### BRIEF
Switch "moving average" to "rolling mean" in the listing below, and write every line out again with nothing else changed. Leave the pictures out.

### DATA SECTION
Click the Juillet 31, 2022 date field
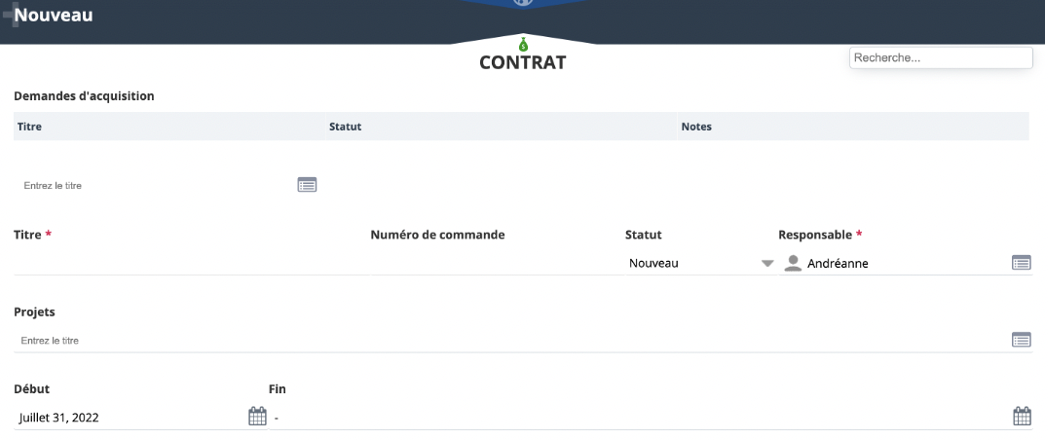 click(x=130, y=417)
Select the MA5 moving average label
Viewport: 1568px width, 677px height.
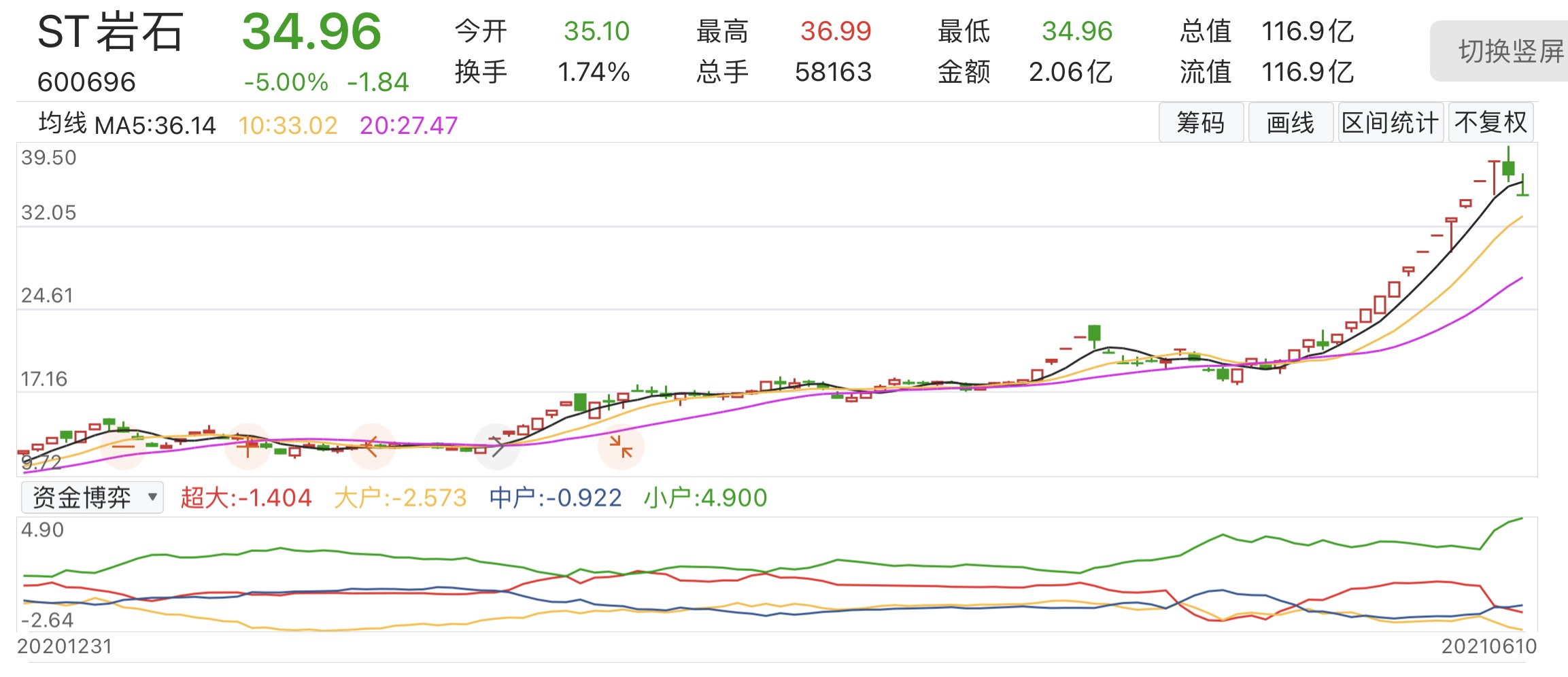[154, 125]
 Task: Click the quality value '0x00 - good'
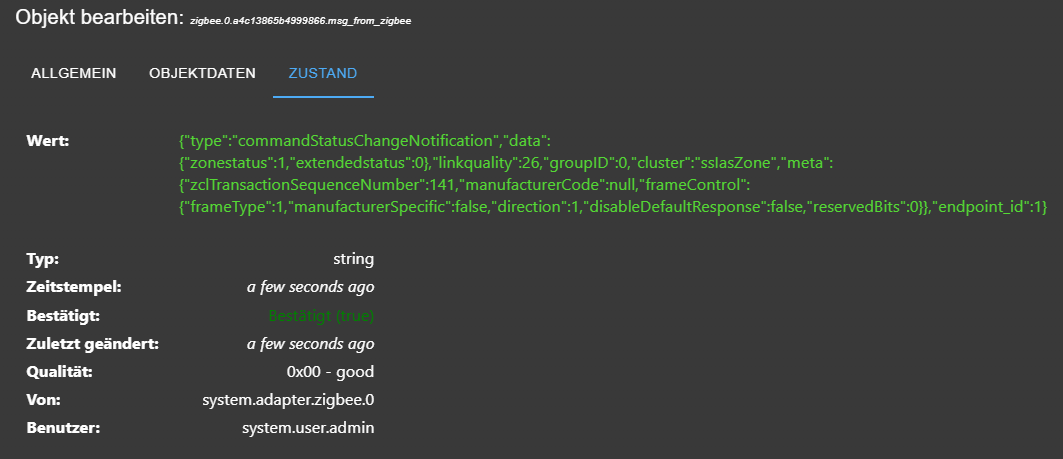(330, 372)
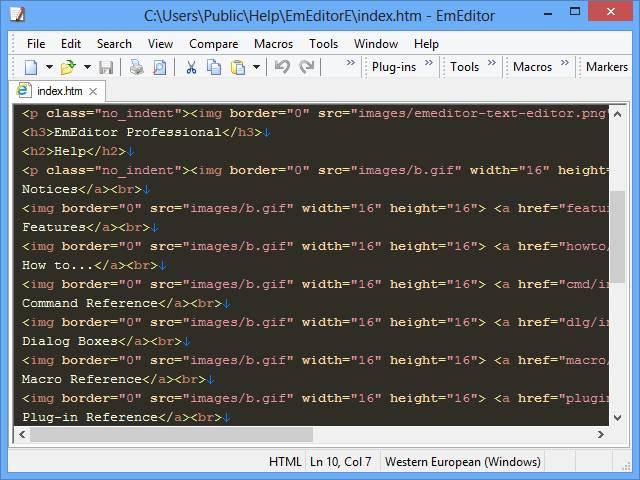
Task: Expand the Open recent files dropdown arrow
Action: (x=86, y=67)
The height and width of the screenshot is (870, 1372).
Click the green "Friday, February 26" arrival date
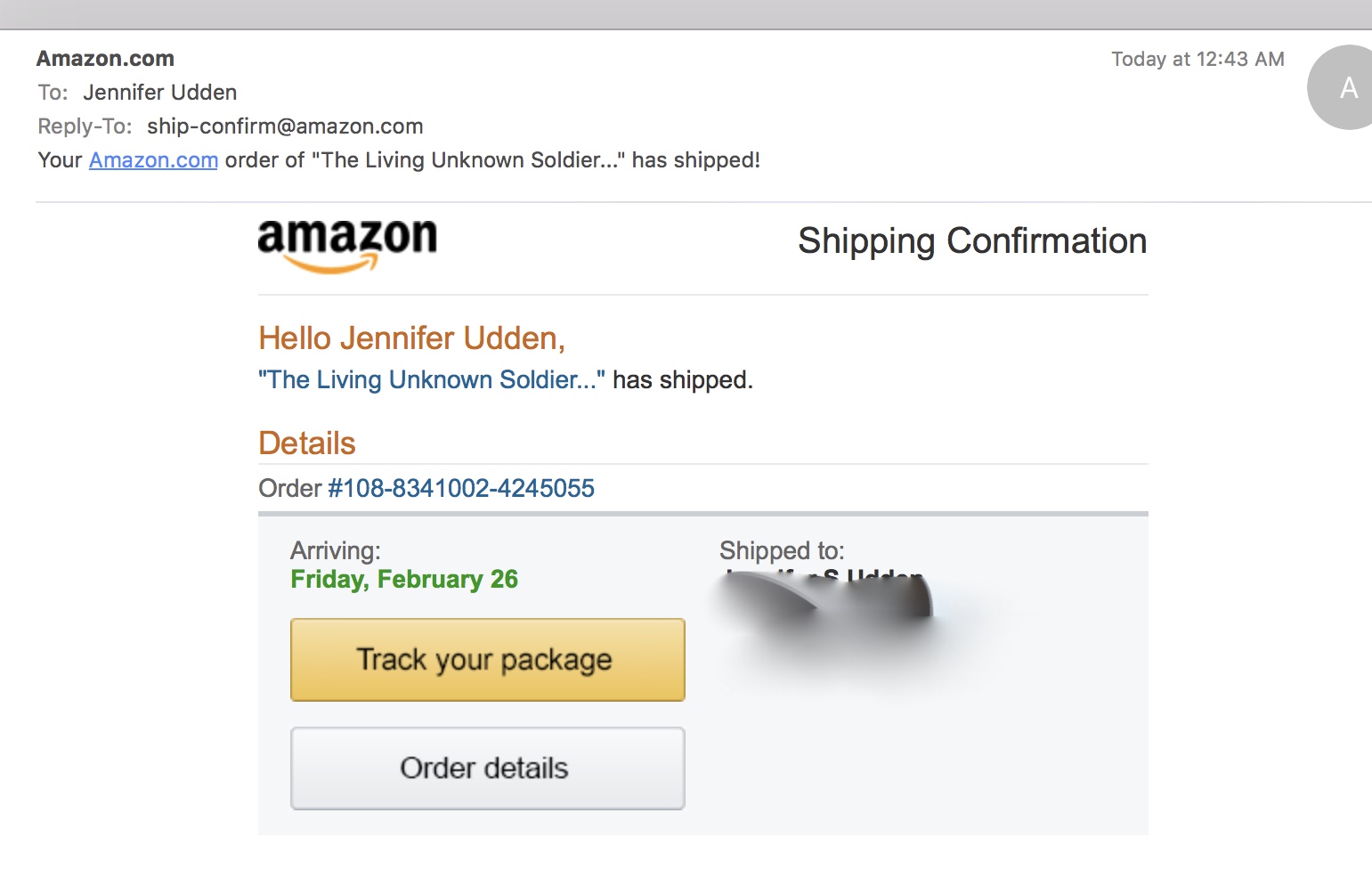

### SOLUTION FOR THIS PROBLEM
Click the Juillet 31, 2022 date field
 click(x=130, y=417)
Select the MA5 rolling mean label
Viewport: 1568px width, 677px height.
[154, 125]
 Task: Click the quality value '0x00 - good'
(330, 372)
Task: Expand the Open recent files dropdown arrow
Action: (x=86, y=67)
The height and width of the screenshot is (870, 1372).
Click the green "Friday, February 26" arrival date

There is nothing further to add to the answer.